---- TEXTO PARA LEITURA

Na prática, ministros do STF agridem a democracia, escreve professor da USP
Na prática, ministros do STF agridem a democracia, escreve
professor da USP
CONRADO HÜBNER MENDES
ilustração JOÃO MONTANARO
28/01/2018
RESUMO Professor de direito constitucional da USP faz duras críticas ao
STF. Afirma que a corte, numa espiral de autodegradação,
passou de poder moderador a poder tensionador, que multiplica incertezas e
acirra conflitos. Explicações para isso se encontram na atuação dos ministros e
no desarranjo de ritos e procedimentos.
O Supremo Tribunal Federal é protagonista de uma democracia em
desencanto. Os lances mais sintomáticos da recente degeneração da política
brasileira passam por ali. A corte está em dívida com muitas perguntas, novas e
velhas, e vale lembrar algumas delas antes que os tribunais voltem do descanso
anual nos próximos dias.
Se Delcídio do Amaral (PT-MS), Eduardo Cunha (MDB-RJ), Renan
Calheiros (MDB-AL) e Aécio Neves (PSDB-MG) detinham as mesmas prerrogativas
parlamentares, por que, diante das evidências de crime, receberam tratamento
diverso?
Se houve desvio de finalidade no ato da presidente Dilma Rousseff
(PT) em nomear Lula (PT) como ministro, por que não teria havido o mesmo na
conversão, pelo presidente Michel Temer (MDB), de Moreira Franco (MDB) em
ministro?
Se o STF autorizou a prisão após condenação em segunda instância, por que ministros continuam
a conceder habeas corpus contra a orientação do plenário, como se o precedente
não existisse?
Se a restrição ao foro privilegiado já tem oito votos favoráveis, pode um
ministro pedir vista sob alegação de que o Congresso se manifestará a respeito?
Pode ignorar o prazo para devolução do processo?
Se lá chegam tantos casos centrais da agenda do país, como pode um
magistrado, sozinho, manipular a pauta pública ao seu sabor (por meio de
pedidos de vista, de liminares engavetadas etc.)?
Se o auxílio-moradia para juízes, criado em 2014, custa ao país mais
de R$ 1 bilhão por ano, como pôde um ministro impedir que o plenário se
manifestasse até aqui? Se a criminalização do porte de drogas responde por
grande parte do encarceramento em massa brasileiro, como pode um pedido de
vista interromper, por anos, um caso que atenuaria o colapso humanitário das
prisões?

--------

A FAZER ::
(1) Liste os parlamentares citados, com seus partidos e estados, na pergunta do artigo sobre o STF que começa com "Se Delcídio do Amaral".
(2) Reproduza o trecho do artigo sobre o STF que começa em "Se houve desvio" e termina em "não existisse?".
(3) Prossiga com o artigo sobre o STF a partir da última frase mostrada.

---- REGISTROS FORNECIDOS

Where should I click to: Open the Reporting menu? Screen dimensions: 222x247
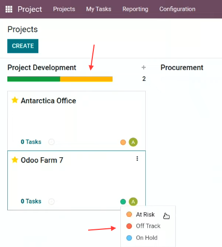[x=135, y=9]
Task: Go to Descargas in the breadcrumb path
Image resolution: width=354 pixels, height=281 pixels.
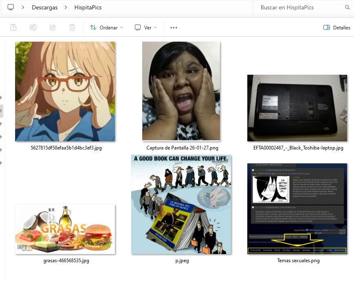Action: 45,7
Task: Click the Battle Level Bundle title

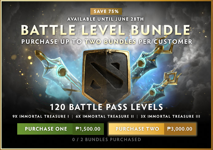Action: (106, 30)
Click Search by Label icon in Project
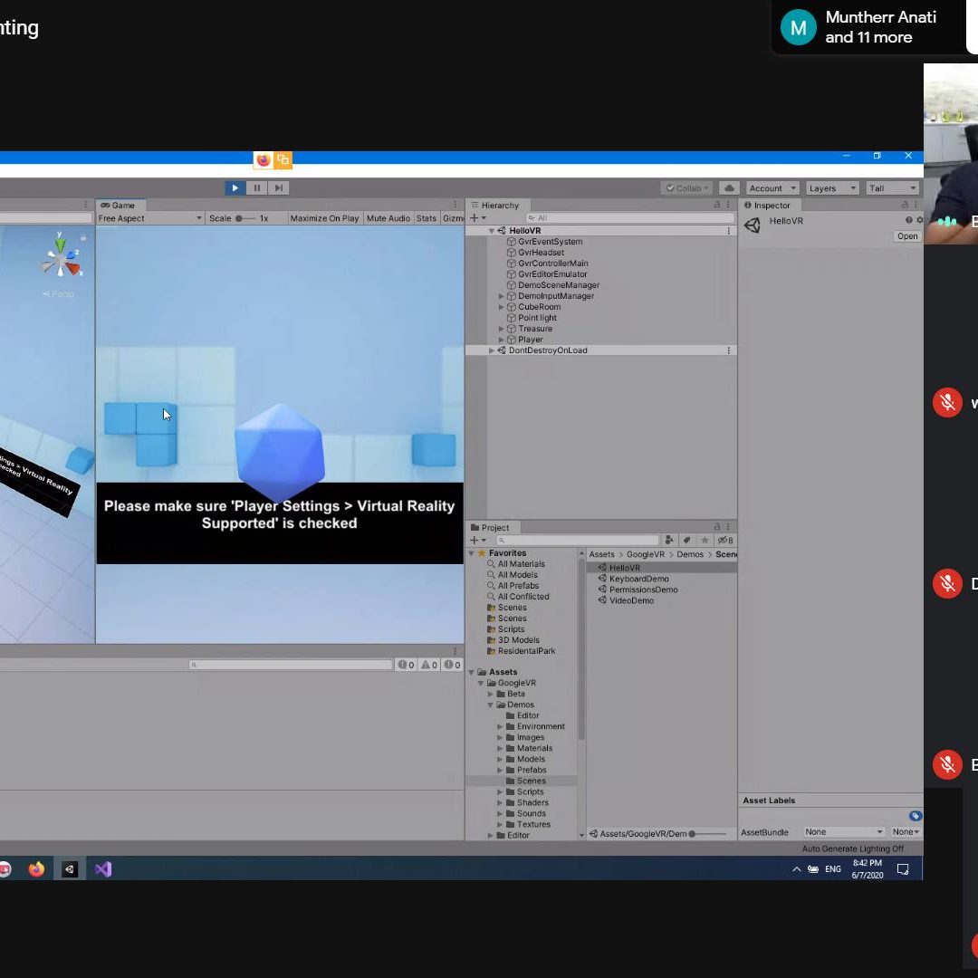This screenshot has width=978, height=978. pos(687,541)

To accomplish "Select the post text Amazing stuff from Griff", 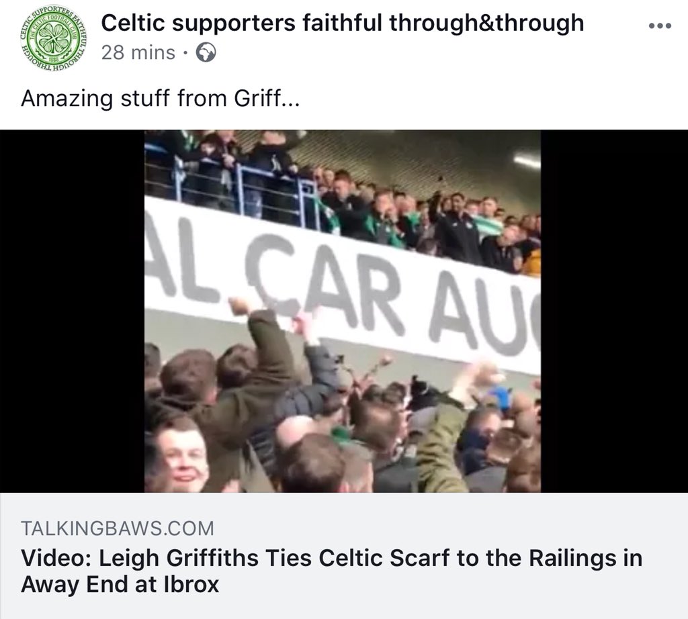I will (x=150, y=98).
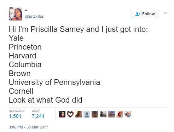
Task: Click the default gray silhouette avatar
Action: [87, 114]
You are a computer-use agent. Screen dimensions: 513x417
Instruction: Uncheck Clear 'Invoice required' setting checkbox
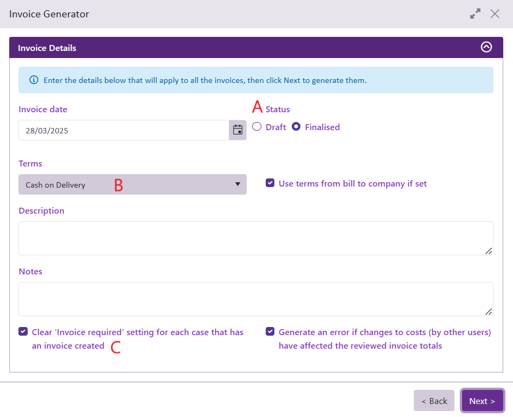point(23,332)
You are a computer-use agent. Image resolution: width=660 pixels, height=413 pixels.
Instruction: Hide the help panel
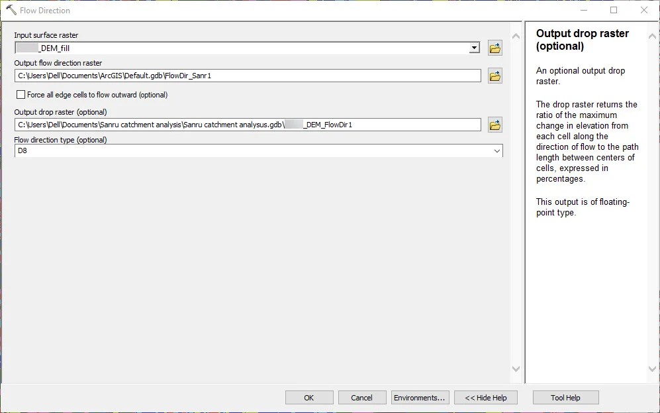485,397

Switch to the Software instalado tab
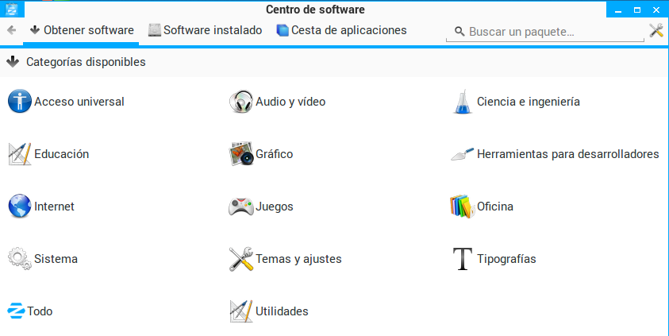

--------

RESPOSTAS POR TAREFA ::
(1) Delcídio do Amaral (PT-MS), Eduardo Cunha (MDB-RJ), Renan Calheiros (MDB-AL) e Aécio Neves (PSDB-MG).

(2)
Se houve desvio de finalidade no ato da presidente Dilma Rousseff
(PT) em nomear Lula (PT) como ministro, por que não teria havido o mesmo na
conversão, pelo presidente Michel Temer (MDB), de Moreira Franco (MDB) em
ministro?
Se o STF autorizou a prisão após condenação em segunda instância, por que ministros continuam
a conceder habeas corpus contra a orientação do plenário, como se o precedente
não existisse?

(3)
Se um ministro afirma que Ricardo Lewandowski "não passa na
prova dos 9 do jardim de infância do direito constitucional", que Luís
Roberto Barroso tem moral "muito baixinha", que Marco Aurélio é
"velhaco", que Luiz Fux inventou o "AI-5 do Judiciário",
que Rodrigo Janot é "delinquente" e que Deltan Dallagnol é
"cretino absoluto", e além disso tem amigos espalhados entre o
empresariado e a classe política julgados pelo STF, como expressará isenção
nesses casos?
Se a Lei Orgânica da Magistratura proíbe juízes de se manifestarem
sobre casos da pauta, como podem ministros antecipar posições a todo momento
nos jornais?
A lista de perguntas poderia seguir, mas já basta para notar o que
importa: as respostas terão menos relação com o direito e com a Constituição do
que com inclinações políticas, fidelidades corporativistas, afinidades afetivas
e autointeresse.
O fio narrativo, portanto, pede a arte de um romancista, não a
análise de um jurista. Ao se prestar a folhetim político, o STF abdica de seu papel
constitucional e ataca o projeto de democracia.
CHOQUE DE REALIDADE
A separação de Poderes conferiu lugar peculiar ao Supremo. O
Parlamento é eleito, o STF não. O parlamentar pode ser cobrado e punido por
seus eleitores, os ministros do STF não. O presidente da República é eleito e
costuma ser o primeiro alvo das ruas, os membros do STF estão longe disso. A
corte suprema tem o poder de revogar decisões de representantes eleitos.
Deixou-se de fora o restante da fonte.